The current data demonstrates control of the cartilage peripheral clock by mechanical stimuli, but this exciting novel concept demands further research to fully capitalise on this discovery. Further studies are needed demonstrate the subsequent regulation of tissue specific clock-controlled physiology following mechanical entrainment. Future work should also aim to establish whether mechanical stimuli represents a universal entrainment factor, common to all peripheral tissue types, as was reported of 24-h temperature cycles and corticosteroid pulses [11, 12], to determine the breadth of the relevance, as well as the hierarchy and synergy of this novel timing cue in combination with established timing cues. Earlier work by our group has also shown that the anabolic response of chondrocytes to 12 h:12 h on:off repeated daily bouts of cyclic mechanical stimuli is greater than alternative intermittent or continuous loading regimes with equivalent number of loading duty cycles [36]. It would be interesting to determine whether the circadian clock mechanism is essential to this observation, which could indicate “time-of-day” specificity of the mechanoresponse, in addition to mechanical regulation of the clock illustrated in this study.

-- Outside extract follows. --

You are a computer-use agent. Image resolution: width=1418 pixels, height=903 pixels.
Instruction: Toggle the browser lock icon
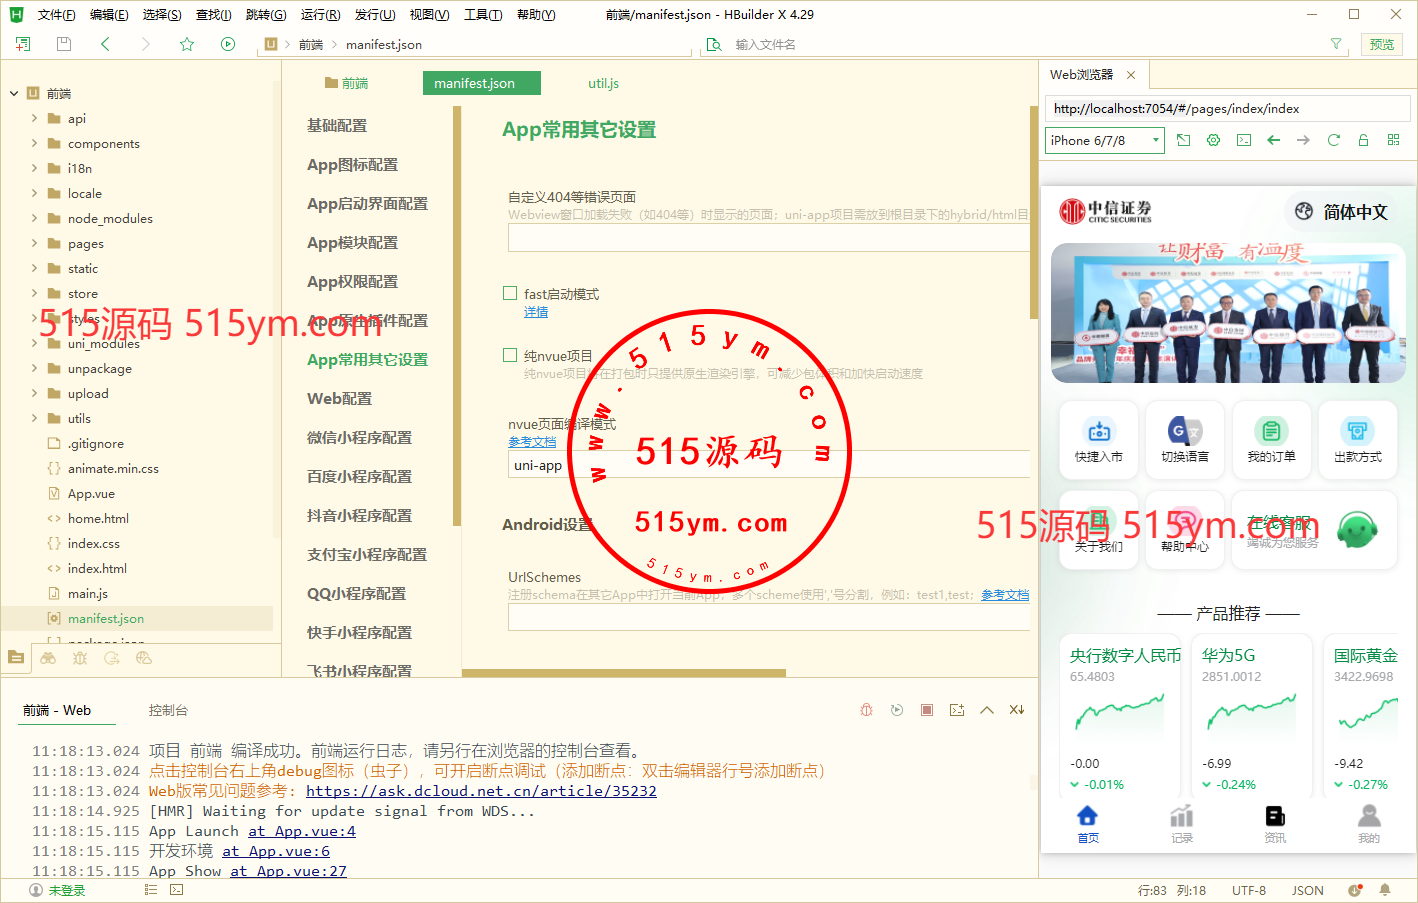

Next steps also include elucidating the signalling pathways that are involved in transducing mechanical signals to the circadian clock. The CREB (cyclic AMP response element binding protein)/CRE (cyclic AMP response element) pathway is a known signalling conduit coupling timing cues to the resetting of the circadian clockwork [37, 38]. Upon phosphorylation of CREB, CRE-mediated transcriptional induction of the core clock genes, Period 1 and Period 2, initiates phase resetting of the circadian clockwork [39,40,41]. Furthermore, the CREB/CRE pathway can regulate the amplitude of the core clock timing rhythm [42]. The present study indicates Per1 as an early mechanosensitive gene and it has been shown by our lab (data not shown) and others [43] that CREB is phosphorylated upon mechanical stimulation; therefore, the role of the CREB/CRE pathway in the transduction of mechanical signalling to the circadian clock mechanism warrants further investigation.

Conclusion

This study shows mechanical stimuli can act as a direct timing cue for the peripheral circadian clock that is sufficient to set the time in isolated cells. These findings may be exploited to synchronise the peripheral circadian clock and sustain circadian physiology within predictive in vitro model systems. Introducing the circadian clock within in vitro models such as OOAC systems would enhance their potential predictive value as drug testing platforms and models of human (patho)physiology. Enhancing the predictive power of OOAC technology in this way may, in turn, ultimately enhance the success rate of costly clinical trials which currently have low efficiency.